● Work required: Could you filter the data below down to the lines that hold the word "computer"?

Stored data
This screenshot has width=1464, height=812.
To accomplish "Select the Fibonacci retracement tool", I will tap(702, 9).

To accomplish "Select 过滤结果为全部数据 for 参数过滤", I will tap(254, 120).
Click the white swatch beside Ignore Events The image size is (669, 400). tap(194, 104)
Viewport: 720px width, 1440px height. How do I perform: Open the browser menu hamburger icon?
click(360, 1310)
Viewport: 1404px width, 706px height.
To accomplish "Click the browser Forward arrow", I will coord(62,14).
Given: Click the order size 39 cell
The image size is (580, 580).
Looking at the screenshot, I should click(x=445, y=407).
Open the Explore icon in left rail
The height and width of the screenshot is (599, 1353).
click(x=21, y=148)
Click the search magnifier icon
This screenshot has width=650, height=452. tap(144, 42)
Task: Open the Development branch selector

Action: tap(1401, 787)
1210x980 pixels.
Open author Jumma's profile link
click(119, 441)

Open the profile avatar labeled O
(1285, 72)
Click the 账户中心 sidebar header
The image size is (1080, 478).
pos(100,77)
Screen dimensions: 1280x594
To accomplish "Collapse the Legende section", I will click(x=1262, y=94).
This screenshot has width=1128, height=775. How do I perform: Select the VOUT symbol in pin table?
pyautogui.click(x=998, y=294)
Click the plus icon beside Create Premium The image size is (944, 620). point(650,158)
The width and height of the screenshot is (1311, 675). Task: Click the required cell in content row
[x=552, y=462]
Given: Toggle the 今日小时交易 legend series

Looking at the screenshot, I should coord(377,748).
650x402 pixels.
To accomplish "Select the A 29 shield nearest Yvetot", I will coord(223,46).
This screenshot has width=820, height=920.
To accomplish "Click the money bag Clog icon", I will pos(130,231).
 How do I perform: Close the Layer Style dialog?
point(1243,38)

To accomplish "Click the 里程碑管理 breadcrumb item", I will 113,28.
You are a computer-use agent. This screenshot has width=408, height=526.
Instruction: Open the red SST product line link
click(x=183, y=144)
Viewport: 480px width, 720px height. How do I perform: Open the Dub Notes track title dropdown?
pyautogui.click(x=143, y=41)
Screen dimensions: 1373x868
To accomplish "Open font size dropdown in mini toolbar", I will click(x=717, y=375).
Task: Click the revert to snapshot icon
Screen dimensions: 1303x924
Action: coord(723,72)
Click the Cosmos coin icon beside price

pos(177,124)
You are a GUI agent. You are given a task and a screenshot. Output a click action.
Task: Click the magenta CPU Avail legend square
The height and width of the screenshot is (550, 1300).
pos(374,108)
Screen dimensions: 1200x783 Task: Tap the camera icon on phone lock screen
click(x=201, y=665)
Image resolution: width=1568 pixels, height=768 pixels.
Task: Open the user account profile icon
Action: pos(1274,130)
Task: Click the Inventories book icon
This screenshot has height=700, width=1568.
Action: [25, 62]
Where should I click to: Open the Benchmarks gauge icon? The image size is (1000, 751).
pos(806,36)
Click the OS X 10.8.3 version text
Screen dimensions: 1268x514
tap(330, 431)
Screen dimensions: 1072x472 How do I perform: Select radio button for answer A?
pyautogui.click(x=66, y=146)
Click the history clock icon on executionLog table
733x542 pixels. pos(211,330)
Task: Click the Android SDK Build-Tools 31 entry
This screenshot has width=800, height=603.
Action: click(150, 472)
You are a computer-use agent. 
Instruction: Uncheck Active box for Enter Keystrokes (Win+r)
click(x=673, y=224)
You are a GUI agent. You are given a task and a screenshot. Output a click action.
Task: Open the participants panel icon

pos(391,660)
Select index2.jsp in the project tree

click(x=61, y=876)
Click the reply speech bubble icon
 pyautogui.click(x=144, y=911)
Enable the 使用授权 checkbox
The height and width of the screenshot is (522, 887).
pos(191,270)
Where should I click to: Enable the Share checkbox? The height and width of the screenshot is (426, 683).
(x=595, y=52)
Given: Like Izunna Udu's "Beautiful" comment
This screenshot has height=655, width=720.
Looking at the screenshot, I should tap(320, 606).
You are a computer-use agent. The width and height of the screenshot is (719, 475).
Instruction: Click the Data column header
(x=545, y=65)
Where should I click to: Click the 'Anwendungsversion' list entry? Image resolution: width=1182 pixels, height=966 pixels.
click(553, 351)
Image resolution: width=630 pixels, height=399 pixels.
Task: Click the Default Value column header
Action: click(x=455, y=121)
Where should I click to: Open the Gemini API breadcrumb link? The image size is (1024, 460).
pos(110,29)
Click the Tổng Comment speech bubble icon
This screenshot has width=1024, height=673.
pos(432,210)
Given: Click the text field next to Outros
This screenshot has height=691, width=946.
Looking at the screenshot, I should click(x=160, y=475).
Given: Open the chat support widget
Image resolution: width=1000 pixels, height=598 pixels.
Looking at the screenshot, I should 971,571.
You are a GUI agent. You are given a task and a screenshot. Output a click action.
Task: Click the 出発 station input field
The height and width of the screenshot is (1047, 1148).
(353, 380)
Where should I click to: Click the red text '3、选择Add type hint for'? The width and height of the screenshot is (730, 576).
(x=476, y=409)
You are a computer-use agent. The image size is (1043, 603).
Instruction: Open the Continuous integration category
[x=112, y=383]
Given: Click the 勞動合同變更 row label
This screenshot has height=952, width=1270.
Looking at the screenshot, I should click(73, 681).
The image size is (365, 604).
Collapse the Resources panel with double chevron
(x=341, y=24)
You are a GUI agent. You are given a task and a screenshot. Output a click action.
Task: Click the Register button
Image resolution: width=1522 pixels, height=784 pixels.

● Solution below:
You are a computer-use agent. This screenshot has width=408, height=526.
You are a computer-use agent. 
You are a computer-use agent. The width and height of the screenshot is (719, 475).
You are a computer-use agent. The image size is (1043, 603).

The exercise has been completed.